**WRITTEN EXERCISE**
In the listing below, substitute "side panel" for "sidebar" and write out the lines from the start of the listing through the line containing "pyautogui.click(x=72, y=566)". Change nothing else, and leave the pictures out.

___ AVAILABLE RECORDS ___

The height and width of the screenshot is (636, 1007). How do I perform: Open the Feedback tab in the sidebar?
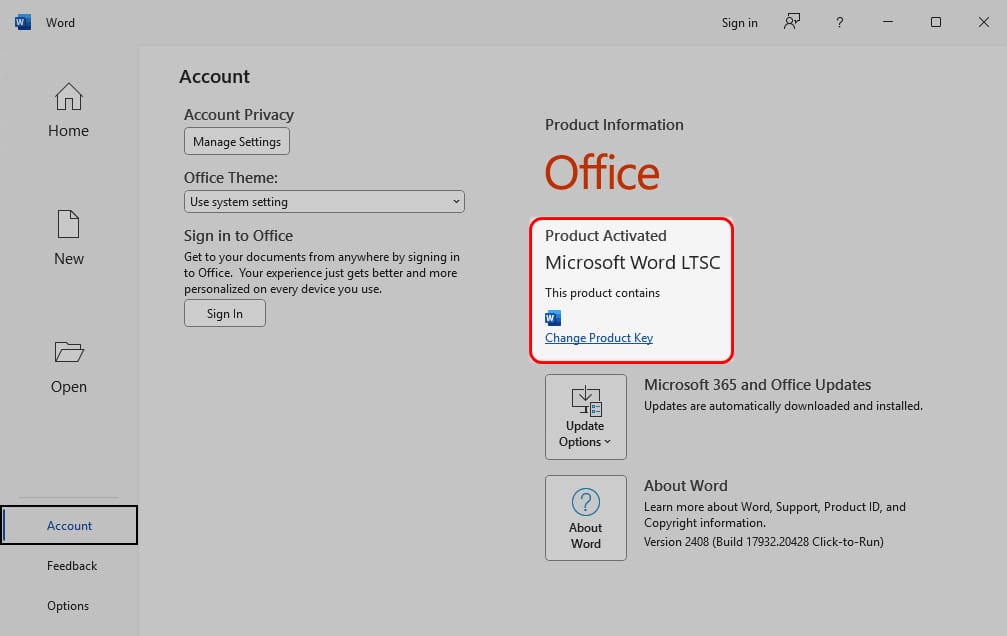pyautogui.click(x=72, y=566)
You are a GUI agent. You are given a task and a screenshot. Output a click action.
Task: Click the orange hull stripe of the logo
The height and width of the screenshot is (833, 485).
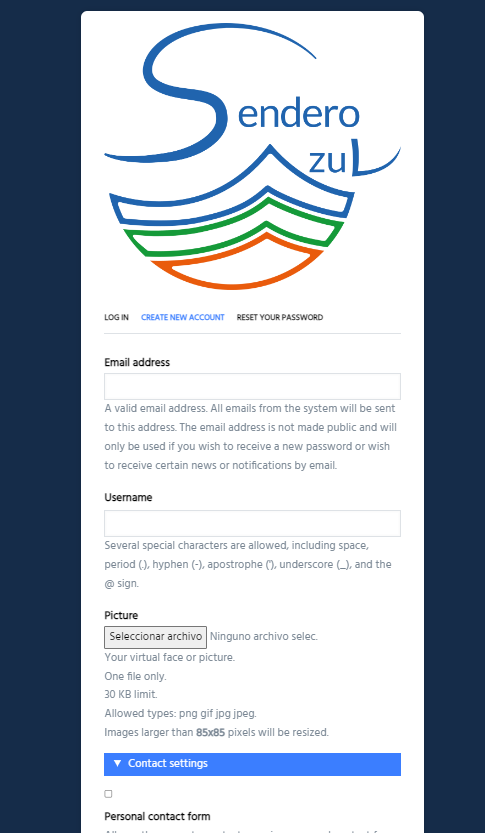tap(236, 263)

___

**TASK RESULT**
The height and width of the screenshot is (636, 1007). How do I perform: Open the Feedback tab in the side panel?
pyautogui.click(x=72, y=566)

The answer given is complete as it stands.